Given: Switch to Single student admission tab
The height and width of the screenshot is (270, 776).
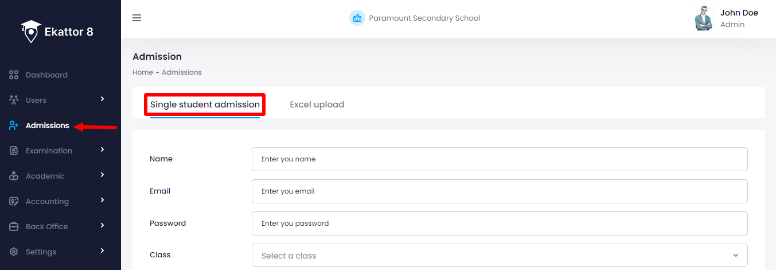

...

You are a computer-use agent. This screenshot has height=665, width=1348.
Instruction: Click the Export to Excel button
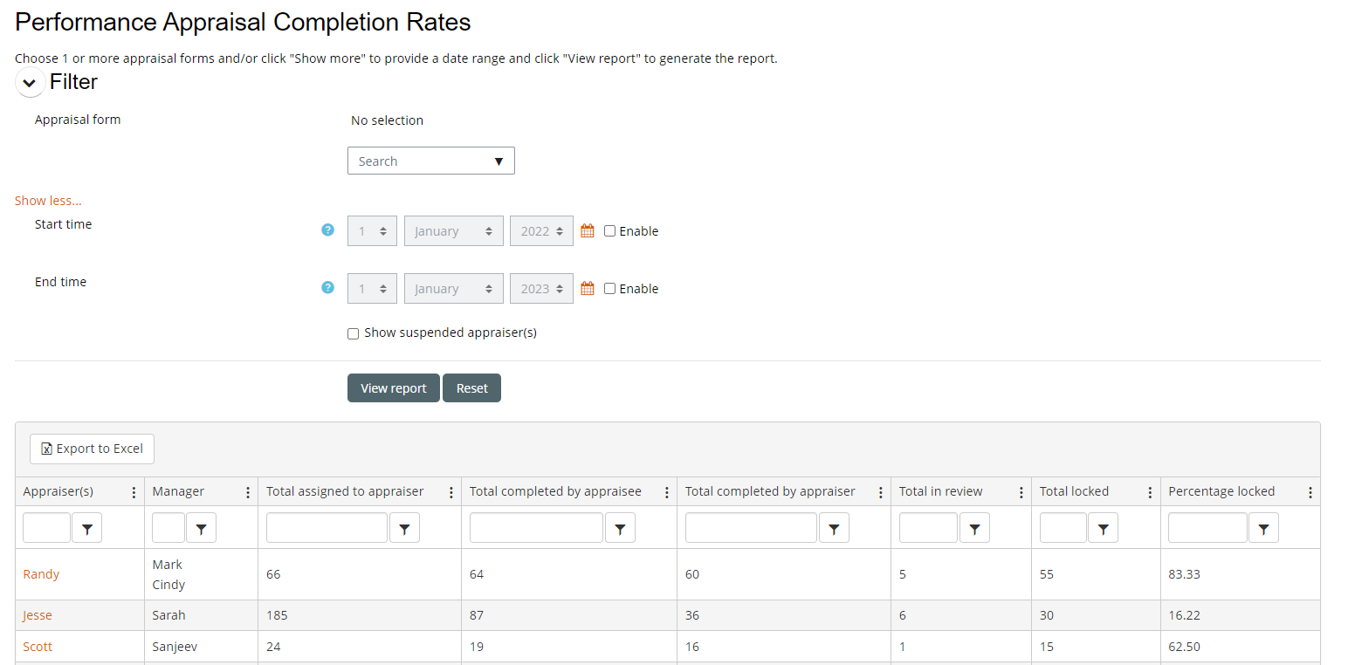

--

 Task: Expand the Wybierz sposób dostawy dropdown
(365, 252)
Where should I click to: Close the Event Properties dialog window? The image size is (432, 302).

* ACTIVITY: In the material above, transcribe exactly the lines beginning at the one with "Given: Switch to Single student admission tab" and ending at the one with "The height and", both included.

* OUTPUT OF THE EXERCISE:
Given: Switch to Single student admission tab
The height and width of the screenshot is (270, 776).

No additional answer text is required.